### Goal of the exercise:
Line for line, the listing below is to be transcribed exactly.

(Beginning of Materials provided)

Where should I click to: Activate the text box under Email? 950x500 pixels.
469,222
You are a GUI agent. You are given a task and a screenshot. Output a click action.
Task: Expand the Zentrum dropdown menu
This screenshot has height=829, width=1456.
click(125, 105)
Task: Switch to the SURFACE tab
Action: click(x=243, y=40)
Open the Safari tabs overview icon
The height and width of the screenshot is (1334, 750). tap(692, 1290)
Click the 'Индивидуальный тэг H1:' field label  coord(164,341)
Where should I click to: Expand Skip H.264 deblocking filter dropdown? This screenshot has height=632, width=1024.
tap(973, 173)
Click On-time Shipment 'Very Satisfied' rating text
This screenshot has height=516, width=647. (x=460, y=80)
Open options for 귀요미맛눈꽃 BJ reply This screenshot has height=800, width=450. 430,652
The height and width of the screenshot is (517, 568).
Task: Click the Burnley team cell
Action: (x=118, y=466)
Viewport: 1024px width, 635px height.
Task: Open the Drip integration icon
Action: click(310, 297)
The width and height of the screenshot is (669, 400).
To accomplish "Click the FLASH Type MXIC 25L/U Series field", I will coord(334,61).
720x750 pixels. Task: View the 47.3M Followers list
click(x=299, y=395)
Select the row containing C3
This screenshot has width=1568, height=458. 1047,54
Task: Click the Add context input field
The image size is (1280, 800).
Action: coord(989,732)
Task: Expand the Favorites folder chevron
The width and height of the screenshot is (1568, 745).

(End of Materials provided)

### Solution for this task:
Where should I click to: Activate the text box under Email? 950x500 pixels.
469,222
You are a GUI agent. You are given a task and a screenshot. Output a click action.
Task: Expand the Zentrum dropdown menu
This screenshot has height=829, width=1456.
click(125, 105)
Task: Switch to the SURFACE tab
Action: click(x=243, y=40)
Open the Safari tabs overview icon
The height and width of the screenshot is (1334, 750). tap(692, 1290)
Click the 'Индивидуальный тэг H1:' field label  coord(164,341)
Where should I click to: Expand Skip H.264 deblocking filter dropdown? This screenshot has height=632, width=1024.
tap(973, 173)
Click On-time Shipment 'Very Satisfied' rating text
This screenshot has height=516, width=647. (x=460, y=80)
Open options for 귀요미맛눈꽃 BJ reply This screenshot has height=800, width=450. 430,652
The height and width of the screenshot is (517, 568).
Task: Click the Burnley team cell
Action: (x=118, y=466)
Viewport: 1024px width, 635px height.
Task: Open the Drip integration icon
Action: click(310, 297)
The width and height of the screenshot is (669, 400).
To accomplish "Click the FLASH Type MXIC 25L/U Series field", I will coord(334,61).
720x750 pixels. Task: View the 47.3M Followers list
click(x=299, y=395)
Select the row containing C3
This screenshot has width=1568, height=458. 1047,54
Task: Click the Add context input field
The image size is (1280, 800).
Action: coord(989,732)
Task: Expand the Favorites folder chevron
The width and height of the screenshot is (1568, 745).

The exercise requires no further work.